Unfortunately today I made the mistake and underestimated it…
We discovered an issue with monitoring of network devices. For all monitors targeted at network devices in the Management Group OpsMgr created State Changes every 3-10 minutes. The Monitors were flipping from uninitialized to initialized:

We analyzed the environment but could not find the cause for the problem. A colleague (thanks Mihai) then pointed me to the multiple 15003 events occurring in the environment:

Hmm, strange, we had State Changes everytime the resource pool used for monitoring the network devices redistributed its workflow. Coincidence? Certainly not.

But what causes the constant 15003 events? There are several reasons, some of which are very serious and should be checked by our CSS team. But the most common cause I have seen so far is pretty simple:


Common cause for frequent 15003 events

There is a registry key called HKLM\System\CurrentControlSet\Services\HealthService\Parameters\PoolManager. Its values helps to tune the internal calculation of who will be member of a pool and how the load will be balanced between the members. More details for this key can be found in two very interesting blog posts from Bob Cornellisen and Tech mesh.

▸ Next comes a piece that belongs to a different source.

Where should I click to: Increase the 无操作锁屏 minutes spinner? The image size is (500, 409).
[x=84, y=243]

This key is usually automatically created on fresh installations of OpsMgr 2012 RTM, but we removed it in SP1 and R2.

The problem is:
if you have multiple Management Server in your environment (which you definitively should have) and they have different settings regarding this key (maybe one with the key set and the others without it), a not so funny game will start:

The default setting for the value PoolLeaseRequestPeriodSeconds  has been changed between RTM and SP1/R2.
All Management Server in a pool will use this setting to negotiate who is responsible for handling workflows in the pool (who is “in” and who is “out” so to say). If the setting is the same on all servers, the load will be distributed evenly (everybody is “in”). If some of these servers have different settings, the load will be distributed between the Management Server with the lowest value. The server(s) with the reg key set (which is “out” in this case) will always think, that he was the only working server in the pool (“last man standing”). So he will continually take over the load for all running workflow instances.
The other members in the pool on the other side do a different kind of math: From their point of view he is “out” and the "redistribution game" will start over again.

The solution

The solution for this problem is quite easy:

  • Either create the missing reg key on all Management Servers with the same values or
  • delete the key on all and restart the HealthService on ALL Management Server. Soon after the frequent 15003 events will be gone.

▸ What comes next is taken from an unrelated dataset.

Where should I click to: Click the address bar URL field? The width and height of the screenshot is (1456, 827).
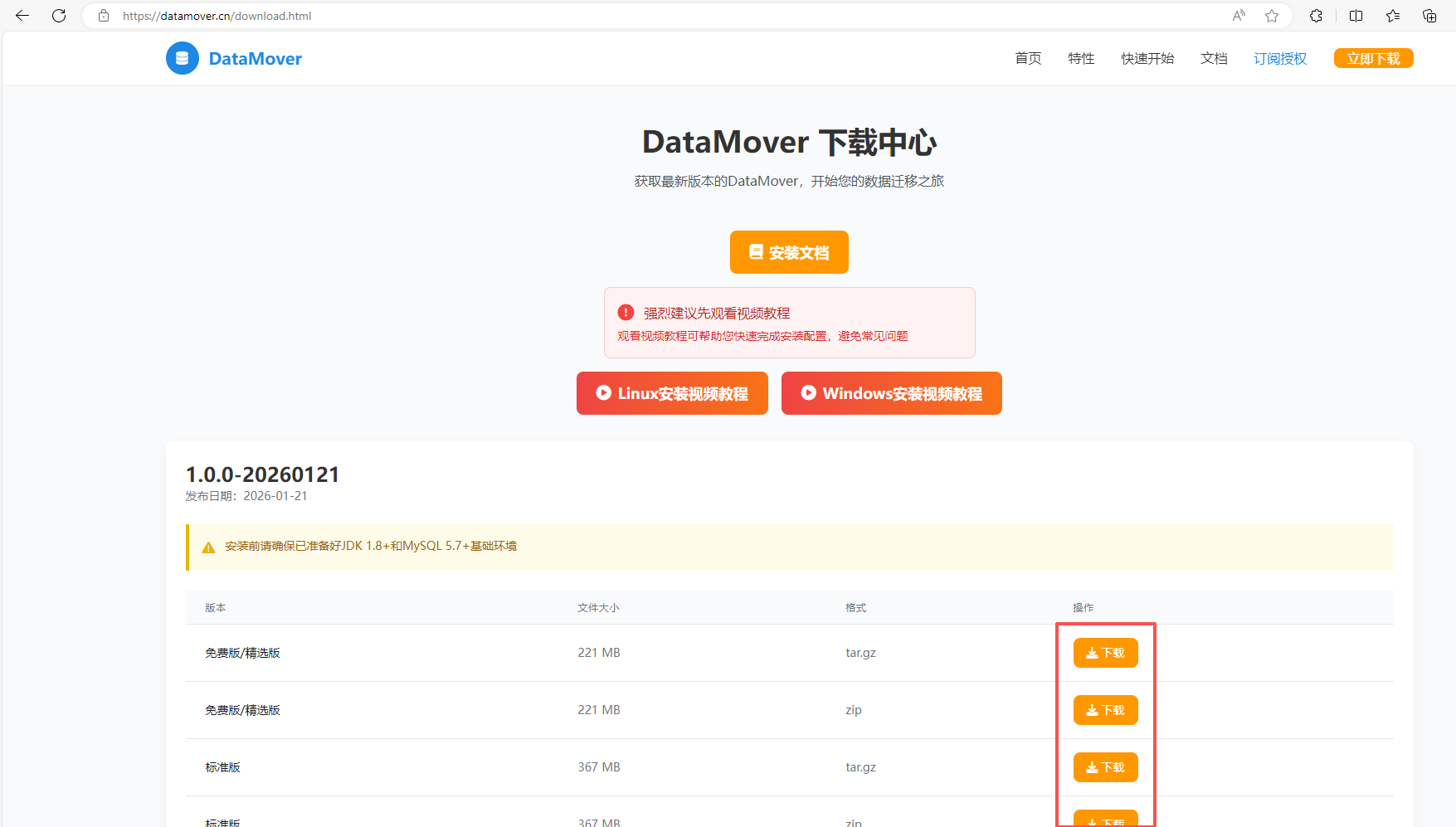pos(664,16)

In our case of the flipping network device monitors:
We had two Management Server in the network monitoring resource pool, and one of them had the key set. So the workflows were permanently loaded and unloaded on the server dedicated to SNMP monitoring..

Conclusion

  • Be very carefull when modifying/using the key HKLM\System\CurrentControlSet\Services\HealthService\Parameters\PoolManager to specify how the load will be distributed inside a resource pool.
  • Always have an eye on the 15003 events, even if it is only informational. If it occurs frequently it can point you to a serious issue with your resource pools.